ESPE2014 Poster Category 2 Sex Development (10 abstracts)
aDepartment of Pediatrics, CHU Bab El Oued, Algiers, Algeria; bDepartment of Hormonology, CHRU Montpellier, Montpellier, France; cEPH Gué de constantine, Algiers, Algeria; dEPH Gouraya, Gouraya, Algeria
Background: The investigation of patients with 46,XY DSD is often difficult, with no definitive diagnosis in more than 50% of cases investigated. We describe a new mutation of MAMLD1 in a patient with 46,XY DSD who also showed an alteration in the NR5A1 gene.
Case report: A 5-year-old boy was referred to our clinic for DSD. He was born to non-consanguineous parents and was diagnosed with ambiguous genitalia at birth but had not been previously investigated. Examination showed undescended testes, peno-scrotal hypospadias and microphallus (3 cm). Investigations showed 46,XY karyotype; basal testosterone 0.11 nmol/l with an impaired response to hCG stimulation (peak: 0.5 nmol/l after 1500 UI×6 (every 2 days); basal FSH and LH 1.76 and <0.001 mUI/ml respectively; AMH low at 85.8 pmol/l. No testes could be seen on pelvic ultrasound but genitogram showed the presence of a Mullerian duct remnant connected to the bulbar urethra. At laparoscopic surgery two small testes were found. After three i.m. injections of Testosterone Enanthate 50 mg penile length increased from 3 to 5 cm. Orchidopexy and surgical correction of the hypospadias have been performed.
Molecular studies: Analysis of the NR5A1 (SF1) gene revealed the presence the variant p.Gly146A1a. Mutation analysis of MAMLD1 (CXorf6) showed a heterozygous mutation of MAMLD1 (c.1868G>A//p.Arg623His).

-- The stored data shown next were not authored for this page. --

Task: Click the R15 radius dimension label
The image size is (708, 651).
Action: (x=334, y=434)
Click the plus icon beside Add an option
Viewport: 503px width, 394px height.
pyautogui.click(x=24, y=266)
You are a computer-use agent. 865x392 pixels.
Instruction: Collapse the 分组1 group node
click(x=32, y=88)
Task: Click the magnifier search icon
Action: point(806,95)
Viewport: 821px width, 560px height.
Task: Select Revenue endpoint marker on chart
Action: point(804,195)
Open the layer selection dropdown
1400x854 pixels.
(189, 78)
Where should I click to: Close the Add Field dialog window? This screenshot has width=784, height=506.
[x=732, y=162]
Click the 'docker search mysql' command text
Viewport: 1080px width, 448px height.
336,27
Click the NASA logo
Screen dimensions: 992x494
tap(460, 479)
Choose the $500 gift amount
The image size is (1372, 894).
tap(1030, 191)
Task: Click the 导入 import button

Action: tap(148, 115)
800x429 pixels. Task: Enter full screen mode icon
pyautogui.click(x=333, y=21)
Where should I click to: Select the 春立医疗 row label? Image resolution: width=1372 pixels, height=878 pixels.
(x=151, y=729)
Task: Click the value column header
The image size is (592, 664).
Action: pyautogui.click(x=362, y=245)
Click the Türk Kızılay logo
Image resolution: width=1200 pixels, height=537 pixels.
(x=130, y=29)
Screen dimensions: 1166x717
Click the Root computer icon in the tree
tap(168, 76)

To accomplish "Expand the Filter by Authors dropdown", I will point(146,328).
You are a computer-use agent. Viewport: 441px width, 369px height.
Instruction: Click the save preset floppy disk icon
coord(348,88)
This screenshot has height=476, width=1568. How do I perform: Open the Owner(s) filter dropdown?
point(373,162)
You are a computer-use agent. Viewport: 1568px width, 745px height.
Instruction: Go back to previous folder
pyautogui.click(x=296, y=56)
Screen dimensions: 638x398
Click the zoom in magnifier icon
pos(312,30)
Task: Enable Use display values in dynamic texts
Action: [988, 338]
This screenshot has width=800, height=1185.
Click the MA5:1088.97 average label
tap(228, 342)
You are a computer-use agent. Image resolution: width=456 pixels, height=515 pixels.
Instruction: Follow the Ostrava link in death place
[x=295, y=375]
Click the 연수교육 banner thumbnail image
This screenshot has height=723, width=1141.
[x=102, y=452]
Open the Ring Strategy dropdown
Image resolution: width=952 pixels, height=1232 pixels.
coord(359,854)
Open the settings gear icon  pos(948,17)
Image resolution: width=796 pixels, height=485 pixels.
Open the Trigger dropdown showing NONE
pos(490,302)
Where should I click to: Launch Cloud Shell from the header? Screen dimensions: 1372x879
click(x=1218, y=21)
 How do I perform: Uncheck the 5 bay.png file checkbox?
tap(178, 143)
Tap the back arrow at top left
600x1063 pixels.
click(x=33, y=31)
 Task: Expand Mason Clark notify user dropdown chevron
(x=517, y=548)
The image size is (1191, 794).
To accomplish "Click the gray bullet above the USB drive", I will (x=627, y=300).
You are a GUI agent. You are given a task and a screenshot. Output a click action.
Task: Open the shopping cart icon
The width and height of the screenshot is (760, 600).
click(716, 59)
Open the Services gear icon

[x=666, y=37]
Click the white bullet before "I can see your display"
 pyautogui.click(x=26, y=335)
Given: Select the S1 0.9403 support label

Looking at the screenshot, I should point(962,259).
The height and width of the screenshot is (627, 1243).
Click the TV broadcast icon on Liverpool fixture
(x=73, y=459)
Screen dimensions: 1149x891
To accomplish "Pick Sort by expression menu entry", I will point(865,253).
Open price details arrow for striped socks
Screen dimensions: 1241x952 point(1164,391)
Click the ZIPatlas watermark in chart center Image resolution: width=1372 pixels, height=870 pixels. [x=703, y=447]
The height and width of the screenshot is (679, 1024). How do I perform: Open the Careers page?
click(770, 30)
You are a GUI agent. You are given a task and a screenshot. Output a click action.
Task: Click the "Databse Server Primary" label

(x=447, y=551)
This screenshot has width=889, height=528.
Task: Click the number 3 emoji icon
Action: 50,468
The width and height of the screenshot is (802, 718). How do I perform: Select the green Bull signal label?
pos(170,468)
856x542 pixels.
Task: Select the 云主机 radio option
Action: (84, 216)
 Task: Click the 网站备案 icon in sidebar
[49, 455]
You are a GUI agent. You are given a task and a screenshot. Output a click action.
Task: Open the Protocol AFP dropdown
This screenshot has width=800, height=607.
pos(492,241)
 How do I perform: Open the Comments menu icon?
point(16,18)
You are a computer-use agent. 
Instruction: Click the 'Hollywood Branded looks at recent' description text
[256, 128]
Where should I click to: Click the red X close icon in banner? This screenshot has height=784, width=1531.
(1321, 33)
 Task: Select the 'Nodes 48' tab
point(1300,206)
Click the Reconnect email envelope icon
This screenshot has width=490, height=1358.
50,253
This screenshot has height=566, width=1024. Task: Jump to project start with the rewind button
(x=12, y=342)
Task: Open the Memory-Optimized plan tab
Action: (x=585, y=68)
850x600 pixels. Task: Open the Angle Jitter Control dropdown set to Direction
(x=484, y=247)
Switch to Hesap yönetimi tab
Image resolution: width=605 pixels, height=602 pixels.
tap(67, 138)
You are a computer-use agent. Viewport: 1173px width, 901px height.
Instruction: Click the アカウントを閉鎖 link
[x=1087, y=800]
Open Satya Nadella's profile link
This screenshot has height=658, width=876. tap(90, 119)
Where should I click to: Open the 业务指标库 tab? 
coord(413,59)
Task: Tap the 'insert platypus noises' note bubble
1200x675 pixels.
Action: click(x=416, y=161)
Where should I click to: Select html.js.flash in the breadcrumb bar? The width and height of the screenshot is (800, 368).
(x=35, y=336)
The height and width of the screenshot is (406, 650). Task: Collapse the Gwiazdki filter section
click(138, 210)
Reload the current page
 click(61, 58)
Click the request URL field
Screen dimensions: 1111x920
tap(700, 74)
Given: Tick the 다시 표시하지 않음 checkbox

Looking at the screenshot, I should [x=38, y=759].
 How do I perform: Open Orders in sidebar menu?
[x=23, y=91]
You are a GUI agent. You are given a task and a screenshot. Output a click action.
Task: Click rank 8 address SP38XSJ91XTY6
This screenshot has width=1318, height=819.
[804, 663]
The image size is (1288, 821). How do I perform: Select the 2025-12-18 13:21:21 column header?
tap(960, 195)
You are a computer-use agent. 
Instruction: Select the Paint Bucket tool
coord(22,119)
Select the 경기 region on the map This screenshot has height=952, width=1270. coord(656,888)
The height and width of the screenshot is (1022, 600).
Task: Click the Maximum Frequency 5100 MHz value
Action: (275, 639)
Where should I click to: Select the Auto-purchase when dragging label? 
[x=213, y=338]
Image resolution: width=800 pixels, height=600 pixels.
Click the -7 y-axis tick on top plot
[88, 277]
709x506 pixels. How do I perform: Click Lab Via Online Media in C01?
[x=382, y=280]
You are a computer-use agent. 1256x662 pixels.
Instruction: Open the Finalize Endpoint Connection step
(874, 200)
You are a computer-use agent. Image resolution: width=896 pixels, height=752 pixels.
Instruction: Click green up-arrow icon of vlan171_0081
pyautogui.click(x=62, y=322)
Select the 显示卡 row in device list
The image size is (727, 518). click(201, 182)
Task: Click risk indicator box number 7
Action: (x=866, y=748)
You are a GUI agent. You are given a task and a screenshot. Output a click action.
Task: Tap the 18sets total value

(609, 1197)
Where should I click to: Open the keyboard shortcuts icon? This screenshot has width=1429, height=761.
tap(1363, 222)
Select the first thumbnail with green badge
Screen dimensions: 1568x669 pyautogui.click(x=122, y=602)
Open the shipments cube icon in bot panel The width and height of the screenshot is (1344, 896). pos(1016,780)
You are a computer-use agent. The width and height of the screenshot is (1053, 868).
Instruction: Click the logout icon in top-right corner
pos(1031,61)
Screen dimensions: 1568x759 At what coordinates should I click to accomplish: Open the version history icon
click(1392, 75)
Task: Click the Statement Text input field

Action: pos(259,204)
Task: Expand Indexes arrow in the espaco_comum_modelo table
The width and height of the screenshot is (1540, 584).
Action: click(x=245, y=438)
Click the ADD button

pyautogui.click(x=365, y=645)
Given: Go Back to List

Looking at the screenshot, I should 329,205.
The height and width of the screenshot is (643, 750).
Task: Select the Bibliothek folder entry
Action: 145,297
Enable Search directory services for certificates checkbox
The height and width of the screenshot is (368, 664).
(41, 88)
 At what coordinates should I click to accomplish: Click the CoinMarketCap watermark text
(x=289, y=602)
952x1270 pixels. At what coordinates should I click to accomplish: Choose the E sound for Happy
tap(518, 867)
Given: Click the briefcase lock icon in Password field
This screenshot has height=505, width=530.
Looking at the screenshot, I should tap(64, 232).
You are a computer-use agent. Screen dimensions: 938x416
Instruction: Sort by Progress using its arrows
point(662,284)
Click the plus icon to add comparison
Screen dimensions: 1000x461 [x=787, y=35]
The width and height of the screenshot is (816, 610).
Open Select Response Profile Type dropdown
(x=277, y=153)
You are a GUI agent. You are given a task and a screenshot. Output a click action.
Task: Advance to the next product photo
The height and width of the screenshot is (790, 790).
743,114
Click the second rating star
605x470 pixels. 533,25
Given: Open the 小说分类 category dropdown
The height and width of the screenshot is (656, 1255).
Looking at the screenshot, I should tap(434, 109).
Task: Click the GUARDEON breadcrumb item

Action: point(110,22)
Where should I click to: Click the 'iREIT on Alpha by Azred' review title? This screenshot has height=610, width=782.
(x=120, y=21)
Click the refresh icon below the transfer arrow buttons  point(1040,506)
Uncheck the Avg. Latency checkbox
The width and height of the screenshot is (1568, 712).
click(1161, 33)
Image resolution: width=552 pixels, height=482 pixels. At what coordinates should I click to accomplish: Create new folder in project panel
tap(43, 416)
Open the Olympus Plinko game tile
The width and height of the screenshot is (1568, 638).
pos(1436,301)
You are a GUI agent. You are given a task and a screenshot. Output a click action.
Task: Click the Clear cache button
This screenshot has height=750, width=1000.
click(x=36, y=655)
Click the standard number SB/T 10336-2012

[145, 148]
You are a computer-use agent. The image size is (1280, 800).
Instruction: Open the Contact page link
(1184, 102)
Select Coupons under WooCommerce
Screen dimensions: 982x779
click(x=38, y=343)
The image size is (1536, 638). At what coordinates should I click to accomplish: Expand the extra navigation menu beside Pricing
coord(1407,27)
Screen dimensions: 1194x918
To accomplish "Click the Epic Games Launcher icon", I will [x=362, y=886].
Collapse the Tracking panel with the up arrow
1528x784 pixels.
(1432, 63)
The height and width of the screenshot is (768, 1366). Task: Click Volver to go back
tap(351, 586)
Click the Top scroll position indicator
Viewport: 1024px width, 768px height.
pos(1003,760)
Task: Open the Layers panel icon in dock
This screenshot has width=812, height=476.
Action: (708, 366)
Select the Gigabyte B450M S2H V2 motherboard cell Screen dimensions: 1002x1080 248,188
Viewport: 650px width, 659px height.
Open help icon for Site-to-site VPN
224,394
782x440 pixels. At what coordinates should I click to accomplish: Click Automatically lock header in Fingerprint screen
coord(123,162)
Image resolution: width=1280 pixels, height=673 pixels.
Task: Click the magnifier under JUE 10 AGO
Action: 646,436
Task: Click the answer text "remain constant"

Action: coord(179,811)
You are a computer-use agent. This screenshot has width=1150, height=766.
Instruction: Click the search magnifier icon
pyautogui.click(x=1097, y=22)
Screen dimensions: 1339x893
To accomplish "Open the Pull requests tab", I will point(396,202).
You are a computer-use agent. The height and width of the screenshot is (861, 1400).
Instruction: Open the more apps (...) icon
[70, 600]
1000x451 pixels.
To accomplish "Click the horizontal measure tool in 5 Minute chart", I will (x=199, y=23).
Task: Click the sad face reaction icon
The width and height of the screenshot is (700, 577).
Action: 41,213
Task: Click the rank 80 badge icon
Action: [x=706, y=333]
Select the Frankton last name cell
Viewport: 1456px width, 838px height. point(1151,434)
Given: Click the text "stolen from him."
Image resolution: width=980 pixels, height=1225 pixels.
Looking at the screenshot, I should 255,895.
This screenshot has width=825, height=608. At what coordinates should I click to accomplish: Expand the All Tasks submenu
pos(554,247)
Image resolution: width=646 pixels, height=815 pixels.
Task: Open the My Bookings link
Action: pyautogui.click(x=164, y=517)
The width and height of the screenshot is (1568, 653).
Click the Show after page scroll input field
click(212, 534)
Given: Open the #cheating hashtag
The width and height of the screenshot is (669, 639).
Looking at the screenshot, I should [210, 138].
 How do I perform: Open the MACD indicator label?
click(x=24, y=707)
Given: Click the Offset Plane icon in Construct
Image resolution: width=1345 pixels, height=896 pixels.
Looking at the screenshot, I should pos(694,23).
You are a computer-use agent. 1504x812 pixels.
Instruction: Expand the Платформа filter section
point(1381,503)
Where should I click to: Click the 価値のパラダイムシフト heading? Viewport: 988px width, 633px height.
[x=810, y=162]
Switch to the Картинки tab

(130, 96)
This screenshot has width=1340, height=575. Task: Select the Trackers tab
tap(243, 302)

Discussion: Mutations of MAMLD1 have been recently described in patients with complex 46,XY DSD including micropenis, cryptorchidism and peno-scrotal hypospadias. We describe a new heterozygous MAMLD1 (CXorf6) mutation causing 46, XY DSD with partial gonadal dysgenesis. Moreover, our patient presented a variant in the SF1 gene which has been reported more frequently in patients with cryptorchidism and microphallus. It is possible that the two gene alterations have had a digenic effect, with the MAMLD1 having a predominant effect on Leydig cell function while the SF1 variant has contributed to impaired Sertoli cell function.